(Problem statement): Repeat, word for word, the part of the listing that opens with its first line and closes with the line containing "Action: tap(177, 91)", including both of those lines.

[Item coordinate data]
####################

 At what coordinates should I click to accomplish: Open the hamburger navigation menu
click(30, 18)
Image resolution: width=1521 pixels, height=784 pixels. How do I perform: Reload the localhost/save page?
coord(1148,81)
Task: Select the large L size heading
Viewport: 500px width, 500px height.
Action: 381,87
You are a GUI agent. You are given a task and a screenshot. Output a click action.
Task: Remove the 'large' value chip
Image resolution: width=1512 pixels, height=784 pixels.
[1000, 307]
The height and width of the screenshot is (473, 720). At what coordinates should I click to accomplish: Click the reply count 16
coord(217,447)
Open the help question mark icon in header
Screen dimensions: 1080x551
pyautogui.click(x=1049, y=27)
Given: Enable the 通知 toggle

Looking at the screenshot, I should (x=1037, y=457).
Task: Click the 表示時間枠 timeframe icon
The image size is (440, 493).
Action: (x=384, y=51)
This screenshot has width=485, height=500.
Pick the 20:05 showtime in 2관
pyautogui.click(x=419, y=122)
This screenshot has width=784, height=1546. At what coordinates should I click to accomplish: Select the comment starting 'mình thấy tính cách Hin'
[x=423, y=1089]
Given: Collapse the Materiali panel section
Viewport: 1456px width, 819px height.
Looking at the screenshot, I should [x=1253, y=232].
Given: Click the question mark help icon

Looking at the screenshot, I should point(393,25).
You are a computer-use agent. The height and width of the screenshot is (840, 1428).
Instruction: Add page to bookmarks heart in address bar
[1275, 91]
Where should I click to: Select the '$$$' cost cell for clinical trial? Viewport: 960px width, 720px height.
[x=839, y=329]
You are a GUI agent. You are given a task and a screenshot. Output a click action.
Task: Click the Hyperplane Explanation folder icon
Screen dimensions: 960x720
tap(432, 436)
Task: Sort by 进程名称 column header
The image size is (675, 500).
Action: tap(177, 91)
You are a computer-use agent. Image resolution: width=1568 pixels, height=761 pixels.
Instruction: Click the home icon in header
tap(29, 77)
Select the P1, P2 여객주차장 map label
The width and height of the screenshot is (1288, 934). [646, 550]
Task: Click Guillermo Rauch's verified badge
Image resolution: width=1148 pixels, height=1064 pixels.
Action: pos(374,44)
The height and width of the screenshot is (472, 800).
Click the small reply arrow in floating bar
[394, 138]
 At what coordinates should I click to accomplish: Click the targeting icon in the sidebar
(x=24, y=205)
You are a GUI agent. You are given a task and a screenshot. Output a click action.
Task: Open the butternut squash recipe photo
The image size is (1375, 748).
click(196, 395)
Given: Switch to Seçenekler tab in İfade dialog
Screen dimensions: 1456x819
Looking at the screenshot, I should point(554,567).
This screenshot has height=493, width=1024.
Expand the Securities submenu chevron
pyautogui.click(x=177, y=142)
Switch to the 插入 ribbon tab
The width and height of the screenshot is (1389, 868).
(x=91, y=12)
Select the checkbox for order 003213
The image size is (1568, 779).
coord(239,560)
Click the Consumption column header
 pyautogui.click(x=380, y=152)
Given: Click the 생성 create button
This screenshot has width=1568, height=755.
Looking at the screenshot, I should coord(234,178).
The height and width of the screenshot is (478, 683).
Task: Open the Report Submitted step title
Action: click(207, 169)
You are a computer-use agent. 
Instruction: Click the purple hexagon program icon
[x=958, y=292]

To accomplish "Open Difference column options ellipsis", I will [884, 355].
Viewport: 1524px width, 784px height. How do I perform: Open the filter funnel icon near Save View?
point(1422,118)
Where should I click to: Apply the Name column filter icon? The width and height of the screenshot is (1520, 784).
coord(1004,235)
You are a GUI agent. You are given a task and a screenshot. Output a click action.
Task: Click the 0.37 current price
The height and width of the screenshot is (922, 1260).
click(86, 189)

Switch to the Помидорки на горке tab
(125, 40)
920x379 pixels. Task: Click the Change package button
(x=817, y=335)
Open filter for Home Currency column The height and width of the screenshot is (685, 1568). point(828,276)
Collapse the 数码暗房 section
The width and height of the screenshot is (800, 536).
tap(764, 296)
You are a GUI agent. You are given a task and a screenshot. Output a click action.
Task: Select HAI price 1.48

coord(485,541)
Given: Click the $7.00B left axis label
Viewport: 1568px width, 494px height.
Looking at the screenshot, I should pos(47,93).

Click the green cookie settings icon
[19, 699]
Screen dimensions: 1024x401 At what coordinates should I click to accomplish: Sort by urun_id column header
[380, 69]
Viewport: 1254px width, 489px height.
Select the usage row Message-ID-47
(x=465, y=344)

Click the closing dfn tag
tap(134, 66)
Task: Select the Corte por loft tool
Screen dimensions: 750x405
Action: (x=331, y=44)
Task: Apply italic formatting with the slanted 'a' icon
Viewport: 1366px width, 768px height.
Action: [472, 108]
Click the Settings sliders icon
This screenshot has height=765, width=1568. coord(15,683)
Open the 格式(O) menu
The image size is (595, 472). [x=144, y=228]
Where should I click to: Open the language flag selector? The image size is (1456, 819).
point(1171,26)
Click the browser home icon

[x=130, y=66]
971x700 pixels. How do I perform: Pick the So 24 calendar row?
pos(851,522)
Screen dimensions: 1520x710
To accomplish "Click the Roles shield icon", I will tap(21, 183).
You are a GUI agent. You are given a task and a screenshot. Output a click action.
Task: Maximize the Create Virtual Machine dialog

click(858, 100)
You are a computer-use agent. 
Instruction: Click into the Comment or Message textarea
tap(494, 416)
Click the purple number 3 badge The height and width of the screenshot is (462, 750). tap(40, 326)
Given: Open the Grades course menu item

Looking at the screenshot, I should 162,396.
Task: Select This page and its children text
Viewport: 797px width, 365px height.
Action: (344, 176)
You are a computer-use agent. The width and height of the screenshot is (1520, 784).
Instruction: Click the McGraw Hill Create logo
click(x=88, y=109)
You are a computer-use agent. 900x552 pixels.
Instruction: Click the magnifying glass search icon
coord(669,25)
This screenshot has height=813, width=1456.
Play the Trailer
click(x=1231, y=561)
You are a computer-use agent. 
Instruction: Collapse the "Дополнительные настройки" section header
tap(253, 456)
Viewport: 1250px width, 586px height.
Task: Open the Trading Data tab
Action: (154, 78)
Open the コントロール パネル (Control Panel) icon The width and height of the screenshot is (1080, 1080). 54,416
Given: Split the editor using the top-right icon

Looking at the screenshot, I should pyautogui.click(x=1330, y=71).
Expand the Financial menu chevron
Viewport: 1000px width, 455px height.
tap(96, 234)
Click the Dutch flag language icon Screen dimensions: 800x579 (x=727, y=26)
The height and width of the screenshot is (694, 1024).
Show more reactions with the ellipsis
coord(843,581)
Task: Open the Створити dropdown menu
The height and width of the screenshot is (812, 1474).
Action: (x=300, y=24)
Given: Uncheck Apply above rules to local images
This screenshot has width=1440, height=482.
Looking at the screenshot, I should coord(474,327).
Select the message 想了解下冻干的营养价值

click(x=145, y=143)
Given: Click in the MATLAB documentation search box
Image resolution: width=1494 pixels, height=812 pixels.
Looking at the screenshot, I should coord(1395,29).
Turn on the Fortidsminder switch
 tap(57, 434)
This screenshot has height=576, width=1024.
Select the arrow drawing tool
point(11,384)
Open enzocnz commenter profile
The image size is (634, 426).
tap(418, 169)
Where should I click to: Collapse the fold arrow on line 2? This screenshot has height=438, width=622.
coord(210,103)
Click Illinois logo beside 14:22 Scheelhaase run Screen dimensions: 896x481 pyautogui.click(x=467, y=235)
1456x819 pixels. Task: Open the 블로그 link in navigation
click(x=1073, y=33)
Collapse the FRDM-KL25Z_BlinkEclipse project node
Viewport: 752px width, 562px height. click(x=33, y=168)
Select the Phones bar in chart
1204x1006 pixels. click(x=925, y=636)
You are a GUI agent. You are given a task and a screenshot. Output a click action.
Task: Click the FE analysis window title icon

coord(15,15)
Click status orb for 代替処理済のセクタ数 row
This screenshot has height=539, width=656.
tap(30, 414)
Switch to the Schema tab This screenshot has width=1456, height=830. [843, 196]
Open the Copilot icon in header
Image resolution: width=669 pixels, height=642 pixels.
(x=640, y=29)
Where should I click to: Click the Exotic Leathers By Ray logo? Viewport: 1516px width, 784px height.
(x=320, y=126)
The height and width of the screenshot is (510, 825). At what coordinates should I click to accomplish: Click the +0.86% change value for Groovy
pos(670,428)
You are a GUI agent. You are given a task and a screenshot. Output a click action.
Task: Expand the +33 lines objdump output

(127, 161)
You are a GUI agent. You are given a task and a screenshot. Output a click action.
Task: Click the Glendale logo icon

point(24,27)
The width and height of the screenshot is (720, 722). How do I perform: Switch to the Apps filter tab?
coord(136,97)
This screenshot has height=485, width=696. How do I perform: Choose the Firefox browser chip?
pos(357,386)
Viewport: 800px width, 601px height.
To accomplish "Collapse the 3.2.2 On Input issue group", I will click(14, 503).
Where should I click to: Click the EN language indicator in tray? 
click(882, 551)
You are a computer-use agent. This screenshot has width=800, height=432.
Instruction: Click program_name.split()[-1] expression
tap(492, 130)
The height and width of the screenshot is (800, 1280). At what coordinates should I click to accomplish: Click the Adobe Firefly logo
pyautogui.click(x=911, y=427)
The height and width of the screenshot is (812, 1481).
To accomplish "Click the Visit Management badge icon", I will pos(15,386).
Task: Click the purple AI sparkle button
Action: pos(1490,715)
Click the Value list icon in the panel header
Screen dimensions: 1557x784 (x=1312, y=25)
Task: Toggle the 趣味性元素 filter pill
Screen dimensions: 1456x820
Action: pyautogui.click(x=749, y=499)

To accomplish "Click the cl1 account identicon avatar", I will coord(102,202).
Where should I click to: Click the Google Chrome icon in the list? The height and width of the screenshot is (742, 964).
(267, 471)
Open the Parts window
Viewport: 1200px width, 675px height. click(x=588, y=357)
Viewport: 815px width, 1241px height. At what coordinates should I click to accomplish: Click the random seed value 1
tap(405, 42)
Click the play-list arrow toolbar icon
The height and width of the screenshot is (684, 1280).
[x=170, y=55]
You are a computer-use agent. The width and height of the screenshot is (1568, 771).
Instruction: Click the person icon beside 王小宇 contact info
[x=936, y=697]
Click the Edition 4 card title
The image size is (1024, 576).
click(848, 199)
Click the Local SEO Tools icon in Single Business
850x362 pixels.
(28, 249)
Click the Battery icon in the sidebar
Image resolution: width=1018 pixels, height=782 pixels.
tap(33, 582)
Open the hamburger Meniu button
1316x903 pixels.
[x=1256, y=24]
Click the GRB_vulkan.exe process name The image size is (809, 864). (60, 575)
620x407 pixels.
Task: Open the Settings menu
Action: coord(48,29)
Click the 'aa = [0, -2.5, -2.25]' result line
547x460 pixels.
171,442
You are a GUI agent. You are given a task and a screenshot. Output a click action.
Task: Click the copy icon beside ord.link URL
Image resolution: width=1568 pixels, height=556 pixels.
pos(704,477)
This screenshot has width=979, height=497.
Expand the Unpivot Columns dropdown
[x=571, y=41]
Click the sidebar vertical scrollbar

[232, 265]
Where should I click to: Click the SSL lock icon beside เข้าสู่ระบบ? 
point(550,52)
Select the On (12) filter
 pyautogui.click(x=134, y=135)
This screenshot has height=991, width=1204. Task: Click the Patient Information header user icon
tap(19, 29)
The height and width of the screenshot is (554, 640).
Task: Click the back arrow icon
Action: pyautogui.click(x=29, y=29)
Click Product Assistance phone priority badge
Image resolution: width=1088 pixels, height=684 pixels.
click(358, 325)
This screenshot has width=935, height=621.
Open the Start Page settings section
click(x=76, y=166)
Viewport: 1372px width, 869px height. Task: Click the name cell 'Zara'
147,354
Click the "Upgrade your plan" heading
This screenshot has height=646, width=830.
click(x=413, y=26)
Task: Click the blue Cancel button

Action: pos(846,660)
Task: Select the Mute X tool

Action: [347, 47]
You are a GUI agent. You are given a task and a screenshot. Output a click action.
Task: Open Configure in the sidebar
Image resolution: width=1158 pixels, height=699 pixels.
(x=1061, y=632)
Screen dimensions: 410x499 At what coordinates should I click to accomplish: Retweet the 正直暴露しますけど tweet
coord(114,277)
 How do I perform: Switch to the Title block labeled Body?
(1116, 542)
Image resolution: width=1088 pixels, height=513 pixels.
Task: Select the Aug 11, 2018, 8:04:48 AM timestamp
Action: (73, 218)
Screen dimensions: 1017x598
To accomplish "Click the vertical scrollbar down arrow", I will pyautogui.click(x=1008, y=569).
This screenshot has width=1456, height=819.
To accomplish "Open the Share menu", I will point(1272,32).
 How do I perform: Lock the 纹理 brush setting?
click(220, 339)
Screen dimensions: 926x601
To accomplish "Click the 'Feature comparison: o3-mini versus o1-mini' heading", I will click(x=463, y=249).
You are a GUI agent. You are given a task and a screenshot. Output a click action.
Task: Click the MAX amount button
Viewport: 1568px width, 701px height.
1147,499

####################

(Answer for the task):
 At what coordinates should I click to accomplish: Open the hamburger navigation menu
click(30, 18)
Image resolution: width=1521 pixels, height=784 pixels. How do I perform: Reload the localhost/save page?
coord(1148,81)
Task: Select the large L size heading
Viewport: 500px width, 500px height.
Action: 381,87
You are a GUI agent. You are given a task and a screenshot. Output a click action.
Task: Remove the 'large' value chip
Image resolution: width=1512 pixels, height=784 pixels.
[1000, 307]
The height and width of the screenshot is (473, 720). At what coordinates should I click to accomplish: Click the reply count 16
coord(217,447)
Open the help question mark icon in header
Screen dimensions: 1080x551
pyautogui.click(x=1049, y=27)
Given: Enable the 通知 toggle

Looking at the screenshot, I should (x=1037, y=457).
Task: Click the 表示時間枠 timeframe icon
The image size is (440, 493).
Action: (x=384, y=51)
This screenshot has width=485, height=500.
Pick the 20:05 showtime in 2관
pyautogui.click(x=419, y=122)
This screenshot has width=784, height=1546. At what coordinates should I click to accomplish: Select the comment starting 'mình thấy tính cách Hin'
[x=423, y=1089]
Given: Collapse the Materiali panel section
Viewport: 1456px width, 819px height.
Looking at the screenshot, I should [x=1253, y=232].
Given: Click the question mark help icon

Looking at the screenshot, I should point(393,25).
You are a computer-use agent. The height and width of the screenshot is (840, 1428).
Instruction: Add page to bookmarks heart in address bar
[1275, 91]
Where should I click to: Select the '$$$' cost cell for clinical trial? Viewport: 960px width, 720px height.
[x=839, y=329]
You are a GUI agent. You are given a task and a screenshot. Output a click action.
Task: Click the Hyperplane Explanation folder icon
Screen dimensions: 960x720
tap(432, 436)
Task: Sort by 进程名称 column header
The image size is (675, 500).
Action: tap(177, 91)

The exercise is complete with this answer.